◆ **Action item**
Look through the records below, count the lines with the word "Switch", and reply with only the number.
[[ Data for review, beginning ]]
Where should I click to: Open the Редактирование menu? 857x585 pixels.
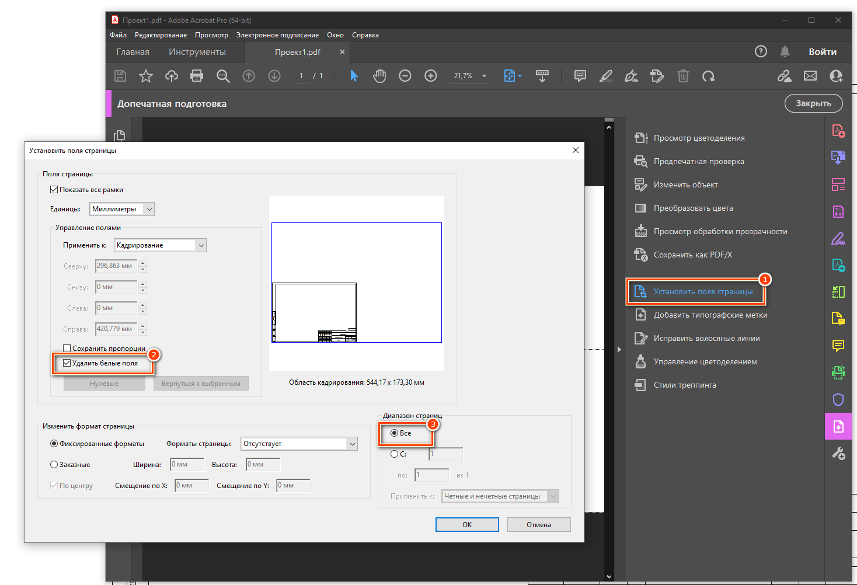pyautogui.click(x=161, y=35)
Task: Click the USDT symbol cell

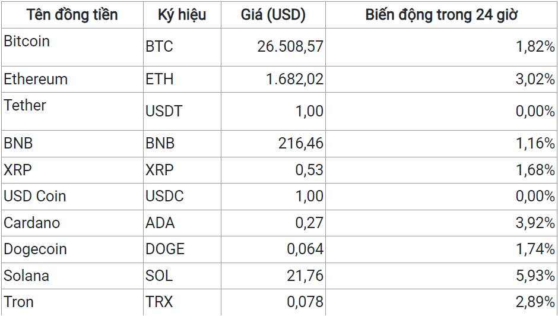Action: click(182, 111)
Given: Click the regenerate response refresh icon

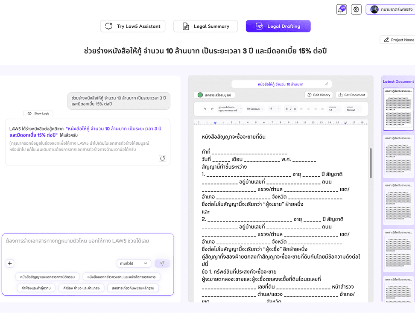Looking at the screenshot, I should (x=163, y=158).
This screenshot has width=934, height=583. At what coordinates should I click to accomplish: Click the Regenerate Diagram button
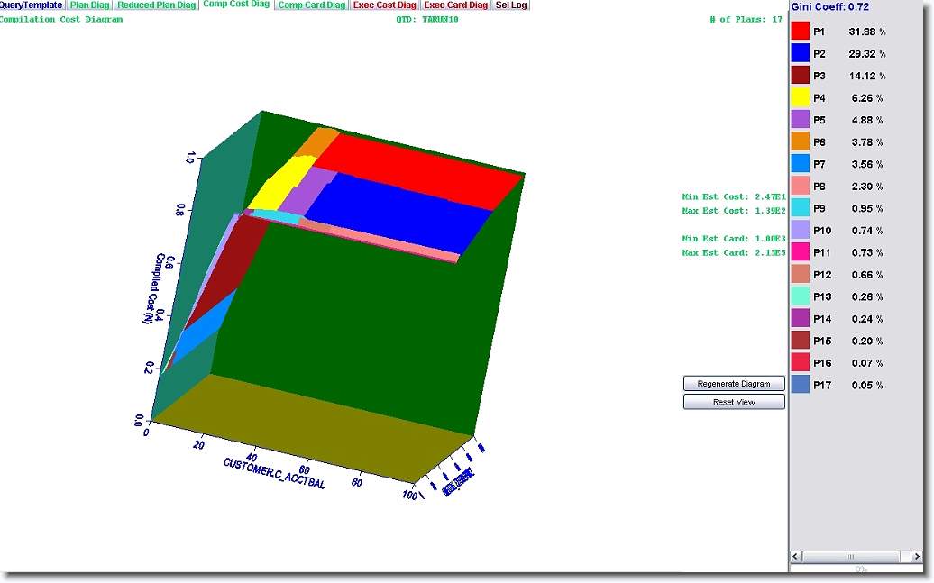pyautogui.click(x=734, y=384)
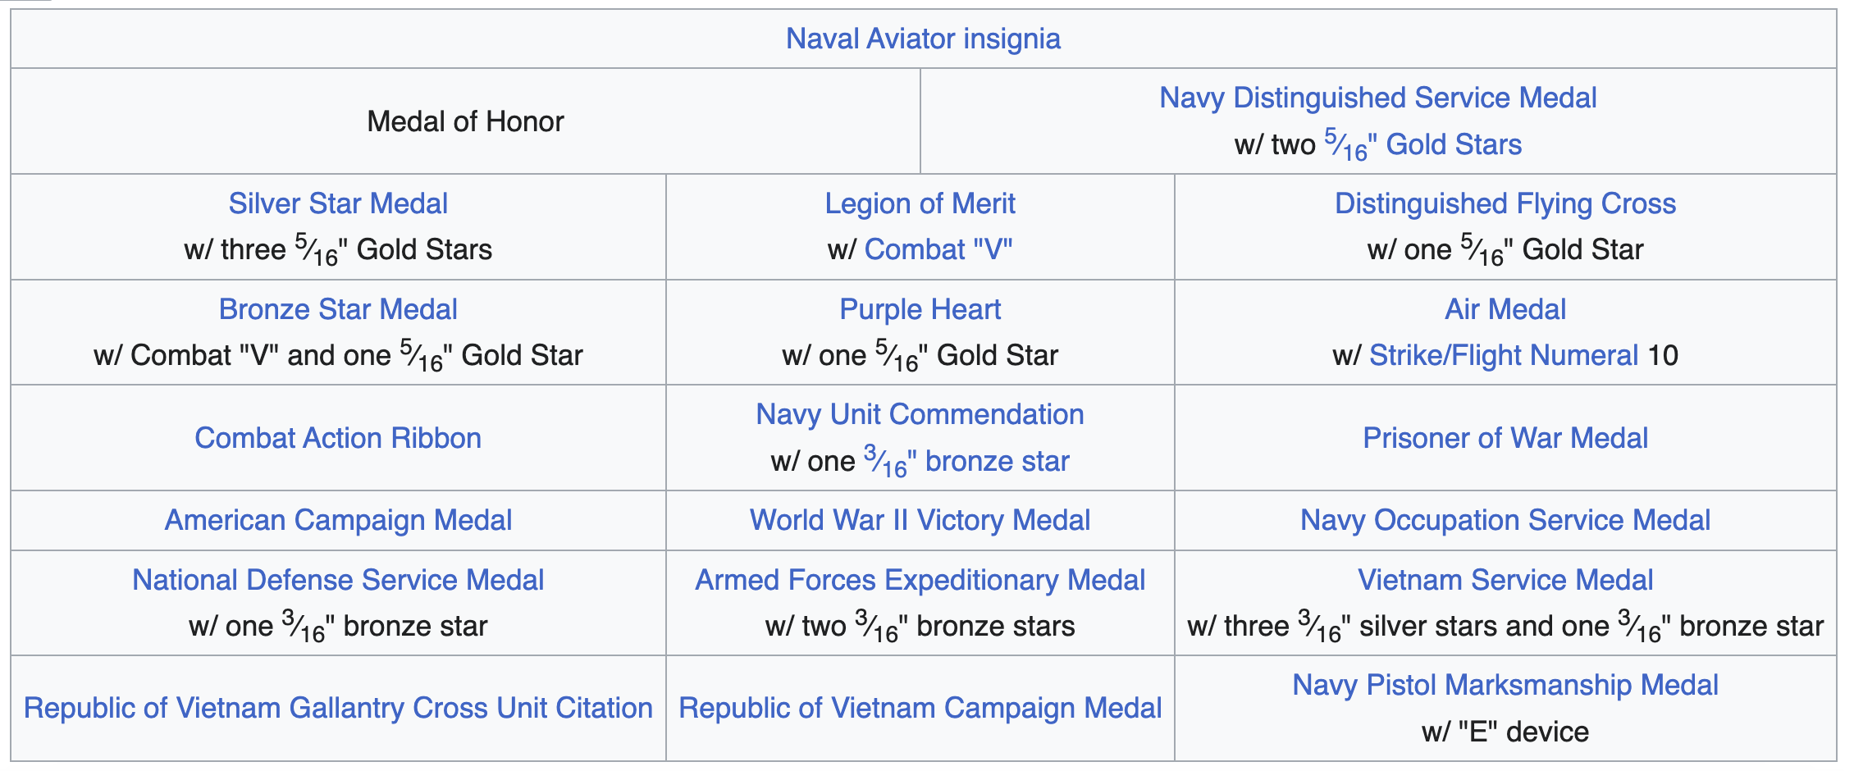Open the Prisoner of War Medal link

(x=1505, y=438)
[[ Data for review, end ]]
[[ Data for review, beginning ]]
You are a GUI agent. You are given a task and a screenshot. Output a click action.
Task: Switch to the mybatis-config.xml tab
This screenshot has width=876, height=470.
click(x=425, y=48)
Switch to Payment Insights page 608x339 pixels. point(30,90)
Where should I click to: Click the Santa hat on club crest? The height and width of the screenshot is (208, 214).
[[ Data for review, end ]]
◆ **Answer section**
2